Lo primero que sale de mi boca al ver el cuadro de Musa es un suspiro de impresión. Sus proporciones son descomunales, ocupa casi los dos metros de pared a lo largo y cerca de un metro cincuenta de alto, y su colorido es simplemente impactante. Ha sido todo un acierto colocarlo lejos de todos los demás. En él se representa a una mujer recostada sensualmente en una cama cuyas sabanas rojas ocultan de forma estratégica detalles de desnudez. Tras la modelo se abre una ventana que muestra una vista aérea de la ciudad muy detallada, casi se puede percibir el movimiento contenido de cada peatón que circula por las aceras. Pero sin duda lo mejor es la aplicación del color. El artista lo ha pintado todo con una escala de grises, dejando el color reservado a la sabana roja y a la propia musa, creando una sensación inmediata de pasión hacia ella. La ciudad gris es la vida cotidiana, la rutina de la que nadie escapa. La musa no es más que un símbolo del amor y de cómo este inunda de luz las vidas. Una metáfora perfecta pero desconcertante ya que el objeto de este amor se muestra distante con el espectador. Una musa inalcanzable.

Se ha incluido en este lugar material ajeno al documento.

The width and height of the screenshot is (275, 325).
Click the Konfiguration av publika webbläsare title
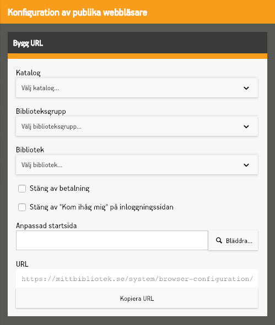click(77, 13)
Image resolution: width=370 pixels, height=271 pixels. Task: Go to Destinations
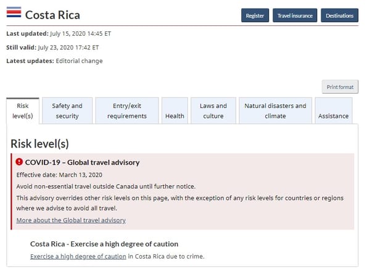coord(340,15)
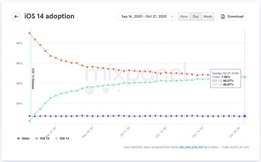Click the download file icon

(x=223, y=16)
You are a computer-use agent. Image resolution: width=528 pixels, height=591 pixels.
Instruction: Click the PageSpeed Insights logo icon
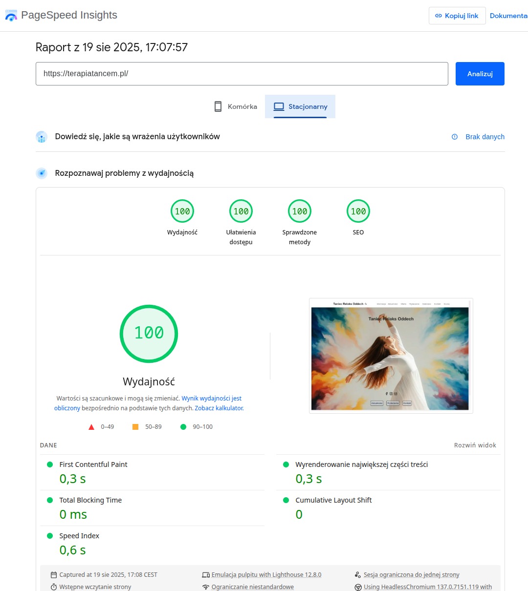pyautogui.click(x=11, y=15)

Estoy fascinada. La suave piel rosada de la modelo puede sentirse latir. Su cabello rubio y despeinado se despliega a su alrededor, ocultando ligeramente su rostro perfecto y creando un efecto de aureola angelical. Sin embargo ella no te mira. Sus ojos verdes están perdidos en el vacío. Expresan en una veloz mirada una soledad y tristeza infinitas. La soledad que se experimenta al no sentirse amada. Los ojos, su tristeza, empiezo a sentirme cada vez más identificada….
“La musa triste”
Lo contemplo durante unos minutos más. Lo representado me emociona y hace aflorar los recuerdos. Durante unos segundos siento como mi cerebro intenta decirme algo, devolverme algo que tenía guardado pero que al final se desvanece. Estoy a punto de girarme para volver junto a Clément cuando oigo una voz suave a mi lado. Una voz aterciopelada que me hace regresar al pasado, a los días finales del año 1998. Una voz que me transporta a las noches de pasión desenfrenada bajo las sábanas rojas y a los “te quiero” susurrados en los tejados de la ciudad.
-Roma…
Me giro y la veo. La presión me ahoga y por un instante quiero gritar, salir corriendo y dejarlo todo atrás. Volar hacia la nada y desvanecerme en una fantasía. Ella me está mirando.